__The task__:
The full set of entries must be copied exactly.

───── Data to use

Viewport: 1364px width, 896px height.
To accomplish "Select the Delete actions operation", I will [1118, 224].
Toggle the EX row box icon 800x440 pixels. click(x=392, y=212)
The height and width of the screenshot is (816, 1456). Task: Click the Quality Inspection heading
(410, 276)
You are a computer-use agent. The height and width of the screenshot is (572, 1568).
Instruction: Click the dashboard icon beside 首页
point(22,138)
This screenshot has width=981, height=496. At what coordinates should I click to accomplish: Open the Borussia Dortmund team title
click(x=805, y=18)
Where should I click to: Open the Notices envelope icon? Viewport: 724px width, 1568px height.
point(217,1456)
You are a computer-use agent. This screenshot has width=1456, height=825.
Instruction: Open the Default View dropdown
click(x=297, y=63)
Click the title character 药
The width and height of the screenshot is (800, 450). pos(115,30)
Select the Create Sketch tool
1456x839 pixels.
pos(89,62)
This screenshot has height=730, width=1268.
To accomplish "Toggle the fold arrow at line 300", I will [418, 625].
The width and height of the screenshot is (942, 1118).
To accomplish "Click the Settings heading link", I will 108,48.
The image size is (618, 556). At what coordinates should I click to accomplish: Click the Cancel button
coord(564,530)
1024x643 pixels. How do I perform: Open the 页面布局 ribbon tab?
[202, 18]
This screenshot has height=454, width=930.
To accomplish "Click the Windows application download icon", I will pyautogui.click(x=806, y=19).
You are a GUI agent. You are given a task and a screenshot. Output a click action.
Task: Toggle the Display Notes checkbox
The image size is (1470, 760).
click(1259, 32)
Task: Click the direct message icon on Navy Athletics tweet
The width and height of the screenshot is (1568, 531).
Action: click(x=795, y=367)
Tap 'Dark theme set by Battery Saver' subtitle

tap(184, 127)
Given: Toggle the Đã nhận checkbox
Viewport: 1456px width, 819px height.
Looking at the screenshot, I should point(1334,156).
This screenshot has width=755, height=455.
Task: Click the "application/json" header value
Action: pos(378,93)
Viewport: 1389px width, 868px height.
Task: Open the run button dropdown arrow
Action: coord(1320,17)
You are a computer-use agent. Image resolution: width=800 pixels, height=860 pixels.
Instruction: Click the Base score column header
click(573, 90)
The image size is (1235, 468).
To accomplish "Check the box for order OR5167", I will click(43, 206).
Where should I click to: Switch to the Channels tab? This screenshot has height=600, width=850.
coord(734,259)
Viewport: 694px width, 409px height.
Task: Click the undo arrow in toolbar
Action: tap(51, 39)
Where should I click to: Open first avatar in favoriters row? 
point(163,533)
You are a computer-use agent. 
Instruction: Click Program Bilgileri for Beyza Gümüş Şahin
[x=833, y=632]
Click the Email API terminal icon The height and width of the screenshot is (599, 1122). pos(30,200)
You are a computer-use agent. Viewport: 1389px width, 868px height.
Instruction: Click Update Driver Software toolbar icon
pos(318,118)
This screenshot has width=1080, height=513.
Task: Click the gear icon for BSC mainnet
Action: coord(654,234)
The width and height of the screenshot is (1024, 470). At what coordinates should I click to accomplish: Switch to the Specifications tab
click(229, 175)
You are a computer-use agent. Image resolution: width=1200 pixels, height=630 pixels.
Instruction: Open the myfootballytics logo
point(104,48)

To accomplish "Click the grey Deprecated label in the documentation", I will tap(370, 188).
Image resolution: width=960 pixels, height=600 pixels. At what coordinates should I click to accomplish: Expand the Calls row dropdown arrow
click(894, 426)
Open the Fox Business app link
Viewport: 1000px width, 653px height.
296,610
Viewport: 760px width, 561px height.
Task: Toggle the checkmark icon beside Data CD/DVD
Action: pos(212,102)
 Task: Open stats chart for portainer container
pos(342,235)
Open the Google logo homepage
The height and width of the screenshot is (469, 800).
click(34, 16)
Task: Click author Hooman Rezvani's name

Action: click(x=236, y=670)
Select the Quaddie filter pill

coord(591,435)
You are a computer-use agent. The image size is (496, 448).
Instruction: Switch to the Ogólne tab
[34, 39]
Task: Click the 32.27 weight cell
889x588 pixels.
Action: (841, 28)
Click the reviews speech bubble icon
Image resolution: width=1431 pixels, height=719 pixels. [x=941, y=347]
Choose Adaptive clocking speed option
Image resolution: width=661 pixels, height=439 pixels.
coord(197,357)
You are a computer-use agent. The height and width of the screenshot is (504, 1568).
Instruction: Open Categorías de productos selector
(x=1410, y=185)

──────────

__The answer__:
Viewport: 1364px width, 896px height.
To accomplish "Select the Delete actions operation", I will [1118, 224].
Toggle the EX row box icon 800x440 pixels. click(x=392, y=212)
The height and width of the screenshot is (816, 1456). Task: Click the Quality Inspection heading
(410, 276)
You are a computer-use agent. The height and width of the screenshot is (572, 1568).
Instruction: Click the dashboard icon beside 首页
point(22,138)
This screenshot has width=981, height=496. At what coordinates should I click to accomplish: Open the Borussia Dortmund team title
click(x=805, y=18)
Where should I click to: Open the Notices envelope icon? Viewport: 724px width, 1568px height.
point(217,1456)
You are a computer-use agent. This screenshot has width=1456, height=825.
Instruction: Open the Default View dropdown
click(x=297, y=63)
Click the title character 药
The width and height of the screenshot is (800, 450). pos(115,30)
Select the Create Sketch tool
1456x839 pixels.
pos(89,62)
This screenshot has height=730, width=1268.
To accomplish "Toggle the fold arrow at line 300", I will [418, 625].
The width and height of the screenshot is (942, 1118).
To accomplish "Click the Settings heading link", I will 108,48.
The image size is (618, 556). At what coordinates should I click to accomplish: Click the Cancel button
coord(564,530)
1024x643 pixels. How do I perform: Open the 页面布局 ribbon tab?
[202, 18]
This screenshot has height=454, width=930.
To accomplish "Click the Windows application download icon", I will pyautogui.click(x=806, y=19).
You are a GUI agent. You are given a task and a screenshot. Output a click action.
Task: Toggle the Display Notes checkbox
The image size is (1470, 760).
click(1259, 32)
Task: Click the direct message icon on Navy Athletics tweet
The width and height of the screenshot is (1568, 531).
Action: click(x=795, y=367)
Tap 'Dark theme set by Battery Saver' subtitle

tap(184, 127)
Given: Toggle the Đã nhận checkbox
Viewport: 1456px width, 819px height.
Looking at the screenshot, I should point(1334,156).
This screenshot has width=755, height=455.
Task: Click the "application/json" header value
Action: pos(378,93)
Viewport: 1389px width, 868px height.
Task: Open the run button dropdown arrow
Action: coord(1320,17)
You are a computer-use agent. Image resolution: width=800 pixels, height=860 pixels.
Instruction: Click the Base score column header
click(573, 90)
The image size is (1235, 468).
To accomplish "Check the box for order OR5167", I will click(43, 206).
Where should I click to: Switch to the Channels tab? This screenshot has height=600, width=850.
coord(734,259)
Viewport: 694px width, 409px height.
Task: Click the undo arrow in toolbar
Action: tap(51, 39)
Where should I click to: Open first avatar in favoriters row? 
point(163,533)
You are a computer-use agent. 
Instruction: Click Program Bilgileri for Beyza Gümüş Şahin
[x=833, y=632]
Click the Email API terminal icon The height and width of the screenshot is (599, 1122). pos(30,200)
You are a computer-use agent. Viewport: 1389px width, 868px height.
Instruction: Click Update Driver Software toolbar icon
pos(318,118)
This screenshot has width=1080, height=513.
Task: Click the gear icon for BSC mainnet
Action: coord(654,234)
The width and height of the screenshot is (1024, 470). At what coordinates should I click to accomplish: Switch to the Specifications tab
click(229, 175)
You are a computer-use agent. Image resolution: width=1200 pixels, height=630 pixels.
Instruction: Open the myfootballytics logo
point(104,48)

To accomplish "Click the grey Deprecated label in the documentation", I will tap(370, 188).
Image resolution: width=960 pixels, height=600 pixels. At what coordinates should I click to accomplish: Expand the Calls row dropdown arrow
click(894, 426)
Open the Fox Business app link
Viewport: 1000px width, 653px height.
296,610
Viewport: 760px width, 561px height.
Task: Toggle the checkmark icon beside Data CD/DVD
Action: pos(212,102)
 Task: Open stats chart for portainer container
pos(342,235)
Open the Google logo homepage
The height and width of the screenshot is (469, 800).
click(34, 16)
Task: Click author Hooman Rezvani's name

Action: click(x=236, y=670)
Select the Quaddie filter pill

coord(591,435)
You are a computer-use agent. The image size is (496, 448).
Instruction: Switch to the Ogólne tab
[34, 39]
Task: Click the 32.27 weight cell
889x588 pixels.
Action: (841, 28)
Click the reviews speech bubble icon
Image resolution: width=1431 pixels, height=719 pixels. [x=941, y=347]
Choose Adaptive clocking speed option
Image resolution: width=661 pixels, height=439 pixels.
coord(197,357)
You are a computer-use agent. The height and width of the screenshot is (504, 1568).
Instruction: Open Categorías de productos selector
(x=1410, y=185)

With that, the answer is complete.